╔══

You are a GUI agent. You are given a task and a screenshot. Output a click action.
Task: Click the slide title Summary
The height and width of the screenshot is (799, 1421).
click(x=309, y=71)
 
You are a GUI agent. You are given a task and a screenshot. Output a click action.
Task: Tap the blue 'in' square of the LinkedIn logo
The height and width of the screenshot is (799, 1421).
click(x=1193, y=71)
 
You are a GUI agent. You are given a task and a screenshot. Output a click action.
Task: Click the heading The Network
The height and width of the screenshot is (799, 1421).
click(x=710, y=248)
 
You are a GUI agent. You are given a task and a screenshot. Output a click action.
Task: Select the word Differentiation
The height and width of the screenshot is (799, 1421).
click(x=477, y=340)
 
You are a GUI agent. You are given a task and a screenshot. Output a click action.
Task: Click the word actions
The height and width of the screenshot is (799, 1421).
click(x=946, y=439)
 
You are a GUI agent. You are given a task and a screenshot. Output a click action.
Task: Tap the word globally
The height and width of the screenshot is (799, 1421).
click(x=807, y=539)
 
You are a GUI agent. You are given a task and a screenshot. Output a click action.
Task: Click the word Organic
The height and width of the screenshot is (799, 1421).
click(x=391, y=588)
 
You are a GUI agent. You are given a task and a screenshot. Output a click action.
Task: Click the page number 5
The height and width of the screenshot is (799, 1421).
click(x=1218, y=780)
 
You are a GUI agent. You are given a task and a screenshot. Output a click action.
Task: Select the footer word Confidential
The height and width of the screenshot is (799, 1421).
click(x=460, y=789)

╚══

● **STATED EXERCISE**:
Put every line of the records above into a JSON list of strings, one string per line, leaving out the blank lines.

● **EXERCISE RESPONSE**:
[
  "You are a GUI agent. You are given a task and a screenshot. Output a click action.",
  "Task: Click the slide title Summary",
  "The height and width of the screenshot is (799, 1421).",
  "click(x=309, y=71)",
  "You are a GUI agent. You are given a task and a screenshot. Output a click action.",
  "Task: Tap the blue 'in' square of the LinkedIn logo",
  "The height and width of the screenshot is (799, 1421).",
  "click(x=1193, y=71)",
  "You are a GUI agent. You are given a task and a screenshot. Output a click action.",
  "Task: Click the heading The Network",
  "The height and width of the screenshot is (799, 1421).",
  "click(x=710, y=248)",
  "You are a GUI agent. You are given a task and a screenshot. Output a click action.",
  "Task: Select the word Differentiation",
  "The height and width of the screenshot is (799, 1421).",
  "click(x=477, y=340)",
  "You are a GUI agent. You are given a task and a screenshot. Output a click action.",
  "Task: Click the word actions",
  "The height and width of the screenshot is (799, 1421).",
  "click(x=946, y=439)",
  "You are a GUI agent. You are given a task and a screenshot. Output a click action.",
  "Task: Tap the word globally",
  "The height and width of the screenshot is (799, 1421).",
  "click(x=807, y=539)",
  "You are a GUI agent. You are given a task and a screenshot. Output a click action.",
  "Task: Click the word Organic",
  "The height and width of the screenshot is (799, 1421).",
  "click(x=391, y=588)",
  "You are a GUI agent. You are given a task and a screenshot. Output a click action.",
  "Task: Click the page number 5",
  "The height and width of the screenshot is (799, 1421).",
  "click(x=1218, y=780)",
  "You are a GUI agent. You are given a task and a screenshot. Output a click action.",
  "Task: Select the footer word Confidential",
  "The height and width of the screenshot is (799, 1421).",
  "click(x=460, y=789)"
]